(Item position entries)
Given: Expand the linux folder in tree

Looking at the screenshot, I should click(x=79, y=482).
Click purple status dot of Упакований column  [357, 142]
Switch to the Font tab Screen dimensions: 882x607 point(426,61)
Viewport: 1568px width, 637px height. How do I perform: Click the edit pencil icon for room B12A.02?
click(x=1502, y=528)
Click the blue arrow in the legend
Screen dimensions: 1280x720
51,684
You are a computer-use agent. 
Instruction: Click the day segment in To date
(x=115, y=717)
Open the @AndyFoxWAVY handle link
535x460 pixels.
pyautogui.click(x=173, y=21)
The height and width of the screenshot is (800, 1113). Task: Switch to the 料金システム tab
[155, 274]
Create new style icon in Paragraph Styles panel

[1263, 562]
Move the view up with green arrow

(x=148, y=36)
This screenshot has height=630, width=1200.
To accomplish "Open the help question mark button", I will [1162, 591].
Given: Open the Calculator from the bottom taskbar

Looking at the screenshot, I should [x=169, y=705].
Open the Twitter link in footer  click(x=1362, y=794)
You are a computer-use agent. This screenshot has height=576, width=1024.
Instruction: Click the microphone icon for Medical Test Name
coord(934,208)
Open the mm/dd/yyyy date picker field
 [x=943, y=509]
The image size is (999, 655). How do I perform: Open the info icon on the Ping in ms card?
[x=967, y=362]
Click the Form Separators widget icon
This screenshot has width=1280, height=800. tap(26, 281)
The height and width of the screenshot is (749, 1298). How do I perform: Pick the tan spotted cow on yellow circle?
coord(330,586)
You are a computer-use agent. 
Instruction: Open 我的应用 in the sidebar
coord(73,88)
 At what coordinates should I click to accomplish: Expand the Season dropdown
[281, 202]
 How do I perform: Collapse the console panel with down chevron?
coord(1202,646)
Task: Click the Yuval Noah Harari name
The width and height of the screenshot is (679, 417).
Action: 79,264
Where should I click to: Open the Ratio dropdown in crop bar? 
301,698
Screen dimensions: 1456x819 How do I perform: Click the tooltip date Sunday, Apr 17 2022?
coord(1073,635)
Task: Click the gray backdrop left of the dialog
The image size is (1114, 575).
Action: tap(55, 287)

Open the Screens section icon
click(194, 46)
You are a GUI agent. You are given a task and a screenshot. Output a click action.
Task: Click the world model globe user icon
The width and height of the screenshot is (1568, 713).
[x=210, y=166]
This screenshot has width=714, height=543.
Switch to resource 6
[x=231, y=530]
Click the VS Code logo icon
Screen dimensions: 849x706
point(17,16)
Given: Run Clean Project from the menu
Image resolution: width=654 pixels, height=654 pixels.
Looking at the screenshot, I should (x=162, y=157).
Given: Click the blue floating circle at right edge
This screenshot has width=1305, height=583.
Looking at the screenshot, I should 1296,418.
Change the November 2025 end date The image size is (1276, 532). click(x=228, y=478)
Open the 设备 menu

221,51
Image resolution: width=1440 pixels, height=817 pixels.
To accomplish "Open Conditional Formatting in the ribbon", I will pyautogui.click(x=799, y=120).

What this task involves - Copy all of the items above word for word.

Completed exercise -
Given: Expand the linux folder in tree

Looking at the screenshot, I should click(x=79, y=482).
Click purple status dot of Упакований column  [357, 142]
Switch to the Font tab Screen dimensions: 882x607 point(426,61)
Viewport: 1568px width, 637px height. How do I perform: Click the edit pencil icon for room B12A.02?
click(x=1502, y=528)
Click the blue arrow in the legend
Screen dimensions: 1280x720
51,684
You are a computer-use agent. 
Instruction: Click the day segment in To date
(x=115, y=717)
Open the @AndyFoxWAVY handle link
535x460 pixels.
pyautogui.click(x=173, y=21)
The height and width of the screenshot is (800, 1113). Task: Switch to the 料金システム tab
[155, 274]
Create new style icon in Paragraph Styles panel

[1263, 562]
Move the view up with green arrow

(x=148, y=36)
This screenshot has height=630, width=1200.
To accomplish "Open the help question mark button", I will [1162, 591].
Given: Open the Calculator from the bottom taskbar

Looking at the screenshot, I should [x=169, y=705].
Open the Twitter link in footer  click(x=1362, y=794)
You are a computer-use agent. This screenshot has height=576, width=1024.
Instruction: Click the microphone icon for Medical Test Name
coord(934,208)
Open the mm/dd/yyyy date picker field
 [x=943, y=509]
The image size is (999, 655). How do I perform: Open the info icon on the Ping in ms card?
[x=967, y=362]
Click the Form Separators widget icon
This screenshot has width=1280, height=800. tap(26, 281)
The height and width of the screenshot is (749, 1298). How do I perform: Pick the tan spotted cow on yellow circle?
coord(330,586)
You are a computer-use agent. 
Instruction: Open 我的应用 in the sidebar
coord(73,88)
 At what coordinates should I click to accomplish: Expand the Season dropdown
[281, 202]
 How do I perform: Collapse the console panel with down chevron?
coord(1202,646)
Task: Click the Yuval Noah Harari name
The width and height of the screenshot is (679, 417).
Action: 79,264
Where should I click to: Open the Ratio dropdown in crop bar? 
301,698
Screen dimensions: 1456x819 How do I perform: Click the tooltip date Sunday, Apr 17 2022?
coord(1073,635)
Task: Click the gray backdrop left of the dialog
The image size is (1114, 575).
Action: tap(55, 287)

Open the Screens section icon
click(194, 46)
You are a GUI agent. You are given a task and a screenshot. Output a click action.
Task: Click the world model globe user icon
The width and height of the screenshot is (1568, 713).
[x=210, y=166]
This screenshot has width=714, height=543.
Switch to resource 6
[x=231, y=530]
Click the VS Code logo icon
Screen dimensions: 849x706
point(17,16)
Given: Run Clean Project from the menu
Image resolution: width=654 pixels, height=654 pixels.
Looking at the screenshot, I should (x=162, y=157).
Given: Click the blue floating circle at right edge
This screenshot has width=1305, height=583.
Looking at the screenshot, I should 1296,418.
Change the November 2025 end date The image size is (1276, 532). click(x=228, y=478)
Open the 设备 menu

221,51
Image resolution: width=1440 pixels, height=817 pixels.
To accomplish "Open Conditional Formatting in the ribbon", I will pyautogui.click(x=799, y=120).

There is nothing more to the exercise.